It takes a long, painful, but straightforward calculation to see that the commutators of grade one elements $[e_i, e_j]$ of a Clifford algebra $\mathrm{Cl}(p,q)$ have exactly the same commutation relations as the rotations in the $(ij)$ plane that form the basis of $\mathfrak{so}(p,q)$. There is a different path to this result that I have yet to understand thoroughly, but on the surface it seems to involve a similarly unilluminating calculation to prove that $\mathrm{ad}_{[e_i, e_j]}$ maps vectors into vectors and (linear combinations of) bivectors into bivectors.
Is there a way to understand why it couldn’t be otherwise? (Not necessarily a complete proof, but at least some motivation to carry out the calculation knowing what to expect.)

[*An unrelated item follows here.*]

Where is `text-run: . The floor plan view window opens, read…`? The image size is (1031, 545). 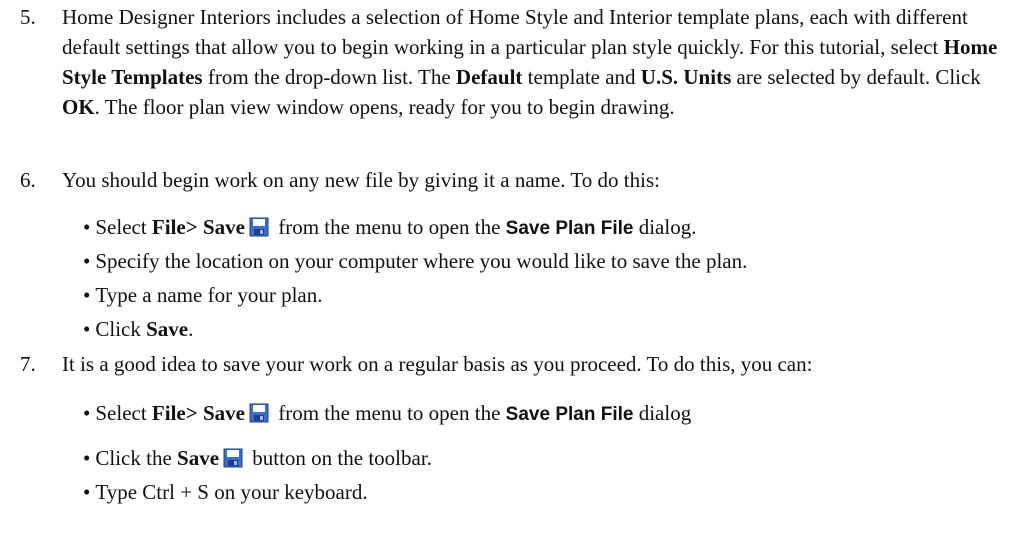
text-run: . The floor plan view window opens, read… is located at coordinates (384, 107).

Reflection with respect to the hyperplane $u^\perp$ orthogonal to $u$ is $$v\mapsto v - 2(v,u)u/|u|^2,$$ or $$v\mapsto v + \{v,u\}u/|u|^2 = uvu/|u|^2 =-uvu^{-1}$$ in terms of the Clifford algebra product.
A rotation by $\alpha$ in the plane spanned by orthogonormal vectors $e$ and $f$, going from $e$ to $f$, can be expressed as two consecutive reflections, first with respect to $e^\perp$ and then to $[e\cos(\alpha/2) + f\sin(\alpha/2)]^\perp$:
$$v\mapsto rvr^{-1},\qquad r = -[e\cos(\alpha/2) + f\sin(\alpha/2)]e.$$
The minus sign does not change the result, but allows us to obtain for small $\alpha$
$$r = 1 + \alpha(ef/2) + o(\alpha),$$
i. e., the infinitesimal rotation in the $(ef)$ plane is represented by $ef/2 = [e,f]/4$.
This works for a euclidean metric; for a pseudo-euclidean one might need to write $\cosh$ and $\sinh$ sometimes, but that should not change anything. Not sure about degenerate bilinear forms or fields other than $\mathbf R$ or $\mathbf C$.
(This approach is tangentially mentioned on page 6 of Peter Woit’s notesPDF, with reference to Élie Cartan’s La théorie des spineurs. The last formula on the page seems to have a sign error.)